French Children Taught Migration Is a Human Right, ‘We’re All Africans’

migration
PATRICK KOVARIK/AFP/Getty

France is safe and prosperous only thanks to a ‘lifetime of open borders’, while mass migration is a “universal right”, according to literature being handed out in French classrooms.

Intended for distribution to children between the ages of eight and 16, the new booklets are produced by ‘Secular Solidarity’, an organisation which receives around half of its funding from French taxpayers, in conjunction with other groups including SNUIPP-FSU, the major teachers’ union in France.
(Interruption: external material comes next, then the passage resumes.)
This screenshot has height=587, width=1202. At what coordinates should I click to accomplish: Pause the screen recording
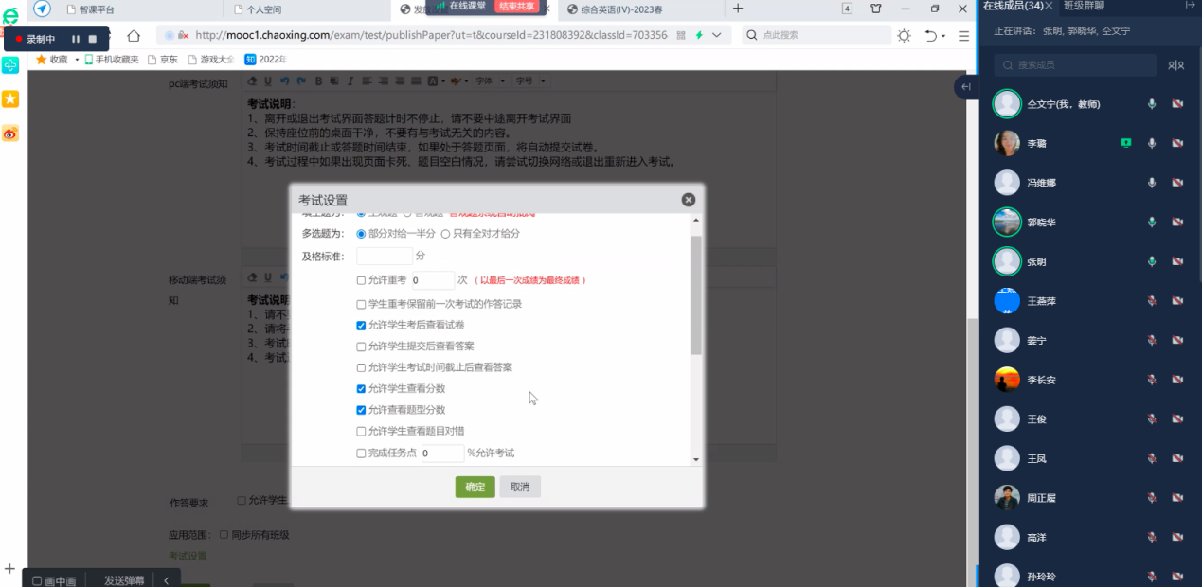tap(76, 39)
“Immigration is a fundamental human right”, according to the taxpayer-funded body’s document, which tells children that “mass migration is the very essence of humanity”, and argues they have no right to secure the French border because “the most recent research shows the first humans were all from Africa”.
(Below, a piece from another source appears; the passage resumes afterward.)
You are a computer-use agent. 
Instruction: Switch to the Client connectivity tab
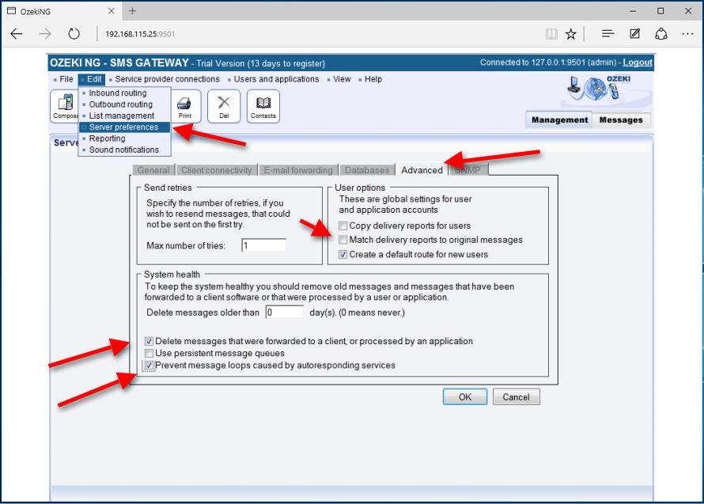pyautogui.click(x=216, y=169)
“To migrate is to move, it is natural in human beings,” it states, claiming that “the world we live in today: our countries, our cultures, our languages” have all resulted from millennia of open borders, the document alleges occurred.

On one page, a cartoon of an African boy is shown drawing attention to the booklet’s intended feminist nature, in which he orders a cartoon depicting a white girl to “notice… the use of inclusive language”.

“This new style of writing allows us to make men and women equals,” the cartoon figure asserts, praising the “modernised” form of French beloved by far-left activists but opposed by national language police, the Académie Francaise, which brands it  a “mortal danger” to the centuries-old European tongue.

Despite French law requiring politics be kept out of state school classrooms, the material makes no attempt to hide its far-left bent, suggesting that any attempt to question the age of so-called unaccompanied minors is an affront to basic human rights.

“Some children are made to have so called ‘bone tests’ to see if they are an adult or a child,” the leaflet states, explaining that this involves the state carrying out an X-ray so as to determine whether or not to treat the individual as a minor.

However, according to Secular Solidarity, there is literally nothing to recommend these tests, which the handouts allege are “unreliable”, and tell children that “they do not make it possible to tell whether a person is over 18 years of age”.

Worse than “unreliable”, in fact, the organisation goes on to imply age checks by the state are a racist assault on people from other cultures, describing any attempt at gauging the age of persons demanding taxpayers’ resources to be an “attack on the physical integrity of the child”.